Skip every line before the one containing "آخرین فعالیت ها (488, 106)", then copy that line and the rest of the entries below exactly, through the last line.

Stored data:

◇ ◇ ◇ ◇ ◇

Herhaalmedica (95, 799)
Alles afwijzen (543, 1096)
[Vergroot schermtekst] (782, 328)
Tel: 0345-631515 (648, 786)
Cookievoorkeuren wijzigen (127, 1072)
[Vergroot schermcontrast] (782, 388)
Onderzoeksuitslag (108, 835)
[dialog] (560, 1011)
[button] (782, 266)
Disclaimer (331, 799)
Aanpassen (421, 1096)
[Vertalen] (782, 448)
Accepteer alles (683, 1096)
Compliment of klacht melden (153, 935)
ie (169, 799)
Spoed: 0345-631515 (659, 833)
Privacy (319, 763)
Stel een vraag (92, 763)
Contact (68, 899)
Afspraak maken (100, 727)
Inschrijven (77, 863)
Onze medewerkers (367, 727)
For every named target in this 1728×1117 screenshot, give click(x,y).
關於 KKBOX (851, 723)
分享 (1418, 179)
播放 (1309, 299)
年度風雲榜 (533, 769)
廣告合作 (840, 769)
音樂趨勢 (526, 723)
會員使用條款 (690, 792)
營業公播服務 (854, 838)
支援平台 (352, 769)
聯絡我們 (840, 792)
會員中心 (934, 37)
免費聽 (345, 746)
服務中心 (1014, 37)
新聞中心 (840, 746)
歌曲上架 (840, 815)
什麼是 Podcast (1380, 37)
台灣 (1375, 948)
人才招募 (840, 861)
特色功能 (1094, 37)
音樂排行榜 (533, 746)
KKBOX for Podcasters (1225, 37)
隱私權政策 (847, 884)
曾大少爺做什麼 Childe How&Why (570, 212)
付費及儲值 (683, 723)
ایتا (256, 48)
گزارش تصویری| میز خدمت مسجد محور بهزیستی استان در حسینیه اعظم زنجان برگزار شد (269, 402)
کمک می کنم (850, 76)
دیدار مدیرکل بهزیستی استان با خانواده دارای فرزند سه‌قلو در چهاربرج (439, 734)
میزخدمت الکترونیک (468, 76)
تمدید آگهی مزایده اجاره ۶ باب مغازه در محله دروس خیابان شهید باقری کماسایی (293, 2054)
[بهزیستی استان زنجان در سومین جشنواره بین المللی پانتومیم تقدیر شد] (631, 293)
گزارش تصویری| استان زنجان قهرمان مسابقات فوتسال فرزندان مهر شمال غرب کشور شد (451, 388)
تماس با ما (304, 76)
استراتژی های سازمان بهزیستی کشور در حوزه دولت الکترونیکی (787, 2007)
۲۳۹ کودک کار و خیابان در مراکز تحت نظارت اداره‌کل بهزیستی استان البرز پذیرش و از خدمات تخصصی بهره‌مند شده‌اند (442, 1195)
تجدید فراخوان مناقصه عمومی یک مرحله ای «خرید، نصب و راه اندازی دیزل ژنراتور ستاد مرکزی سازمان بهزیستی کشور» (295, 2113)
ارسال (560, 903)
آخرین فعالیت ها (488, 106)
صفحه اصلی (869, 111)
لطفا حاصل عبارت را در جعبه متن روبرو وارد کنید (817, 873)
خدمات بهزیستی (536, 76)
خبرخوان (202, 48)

◇ ◇ ◇ ◇ ◇

Exercise output:
آخرین فعالیت ها (488, 106)
صفحه اصلی (869, 111)
لطفا حاصل عبارت را در جعبه متن روبرو وارد کنید (817, 873)
خدمات بهزیستی (536, 76)
خبرخوان (202, 48)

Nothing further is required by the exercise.